# GIVEN PASSAGE
Career Profile
I am currently double majoring in the School of Computing and the School of Electrical Engineering at KAIST.
My research and experience have focused on large language models and automatic speech recognition, with topics broadly divided into (1) AI-driven education and (2) AI fairness. While working at Ringle, an English-speaking education startup, I spearheaded the planning and development of an AI-driven engine that predicts IELTS/TOEFL speaking scores by analyzing conversations between tutors and learners. Recognizing the low performance of automatic speech recognition (ASR) for the second language learners, I was dispatched to KAIST Interaction Lab (KIXLAB) as a visiting researcher affiliated with Ringle to conduct related research. I constructed a dataset of non-native English learners’ spontaneous speech and analyzed the reasons behind the low ASR performance for the second language learners. The paper about the research has been accepted for INTERSPEECH 2024. Furthermore, I conducted a course work project proposing a new evaluation benchmark task by attempting to measure the correlation between the knowledge level of large language models and fairness. I have also worked on projects such as generating 3D mesh from Single-View Multi-object images, winning the best poster awards.
Currently, I am interested in delving more mathematically into the field of artificial intelligence, especially minority group data augmentation and convex optimization.
Experiences
While working at Ringle, an English-speaking education startup, I spearheaded the planning and development of an AI-driven engine, named CAF, that predicts IELTS/TOEFL speaking scores by analyzing conversations between tutors and learners.
- Defined features related to the English proficiency of learners.
- Conducted analysis on both spoken and written language.
- Analyzed the performance of ASR for non-native English learners.
- Developed sentence structure classification algorithms through part-of-speech (POS) and dependency analysis.
- Collected ground truth data for IELTS speaking levels and addressed data imbalance issues through data augmentation.
- Conducted feature engineering based on the defined features.

# WHAT IS BEING ASKED
Pick up the career profile above after its last line and write the part that comes next.

# EXERCISE DATA

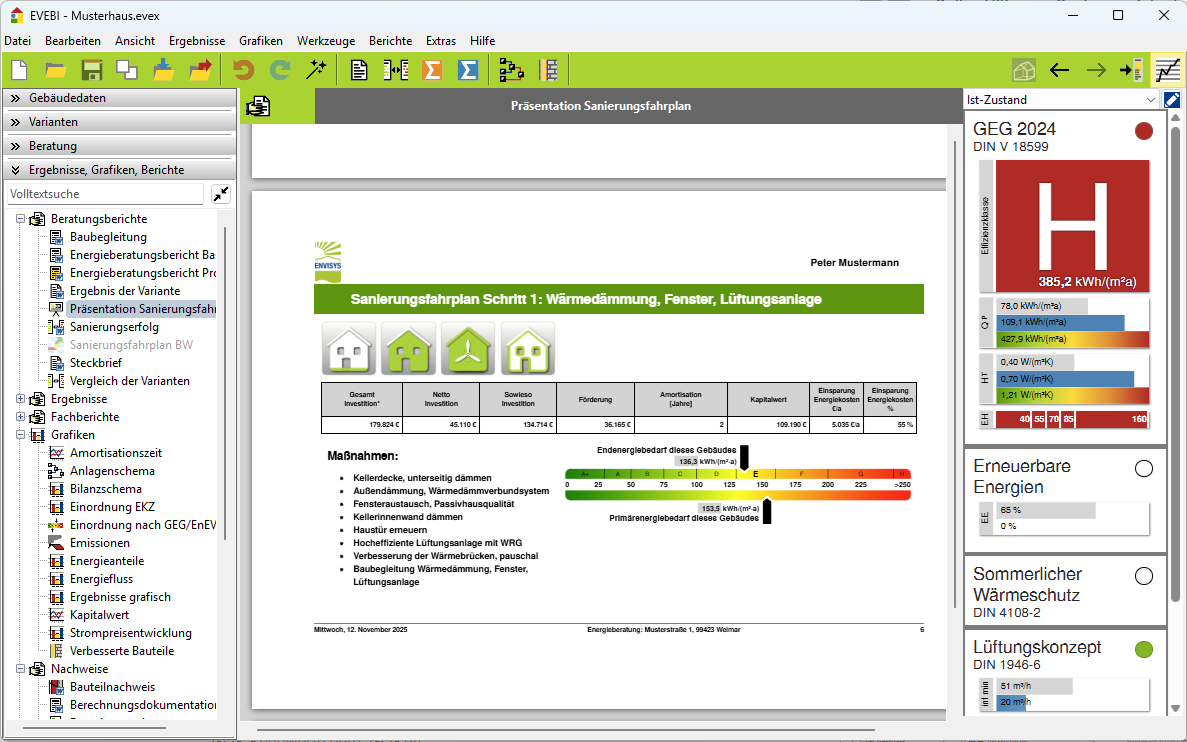Click the black back arrow in the toolbar
Screen dimensions: 1187x742
pos(1060,70)
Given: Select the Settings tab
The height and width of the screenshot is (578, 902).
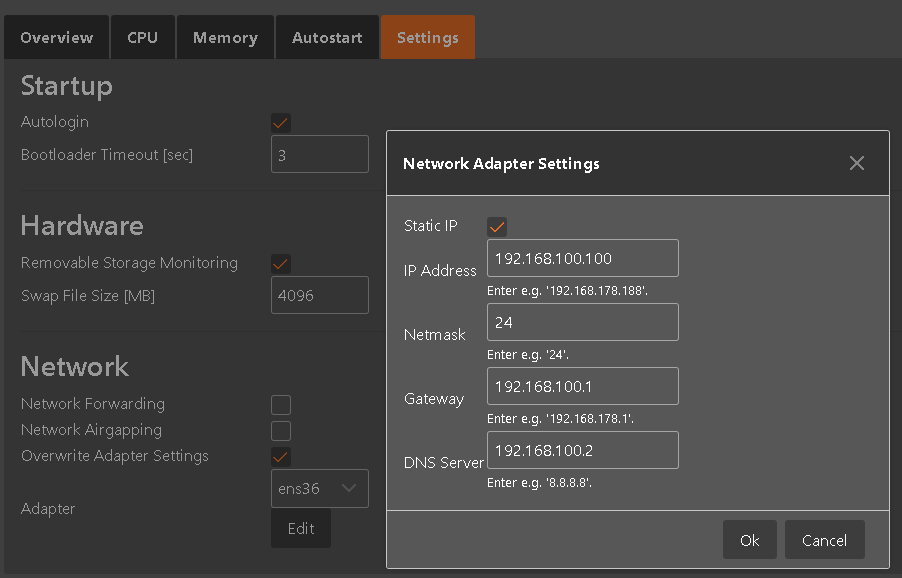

# ANSWER SPACE
- Developed a final prediction model by using the augmented data and the extracted features.
Recognizing the low performance of ASR for second language (L2) learners, I was dispatched to KAIST Interaction Lab (KIXLAB) as a visiting researcher affiliated with Ringle. I have published a paper about ASR for L2 spontaneous speech as the first author, which has been accepted for INTERSPEECH 2024. Additionally, I filed two patents under the names <L2 Speaker Annotation System> and <Pronunciation Diagnosis and Learning System>.
- Constructed a dataset consisting of 50.04 hours of audio with fully transcribed transcriptions.
- Defined new features attributed to ASR errors from L2 speech through linguistic analysis of transcriptions.
- Constructed human annotation experiment to measure newly defined features.
- Developed the automatic detection system to detect the features.
- Improved the performance of state-of-the-art models by fine-tuning with the constructed dataset.
- Attempted to synthesize non-native speaker-like audio that can mimic the defined features.
Publications
Projects
This project addresses the issue of synthesizing meshes from single-view images containing multiple objects. We inferred the relative distances between objects using depth maps image segmentation and stable diffusion inpainting, and based on this, we chose an approach to reassemble each synthesized mesh in a 3D scene.
The project proposes a new benchmark task for evaluating large language models (LLMs) by demonstrating the correlation between the level of knowledge in LLMs and the degree of bias. We utilize the concept of markedness and statistical methods, Finghtin’ Words method, to measure it.
This project demonstrate message passing GNN models, especially GCN, loses cyclic information theoretically and experimentally. We propose a novel approach using cycle nodes and cycle size dimension, and it performs significantly higher than prioir works.
This project addresses the issue of low performance in automatic speech recognition (ASR) for long-form spontaneous speech. By employing force alignment, we identified the positions of silence and filler words in the original audio and either removed them or replaced them with shorter silences, resulting in a 56% improvement in ASR performance.
This project involves applying StyleGAN at the application level. We took real soccer players’ images as inputs and carried out the task of transforming them into images in the style of FIFA online game graphics. Throughout this project, I acquired an understanding of GANs and learned techniques for efficient training by freezing each layer of the GAN.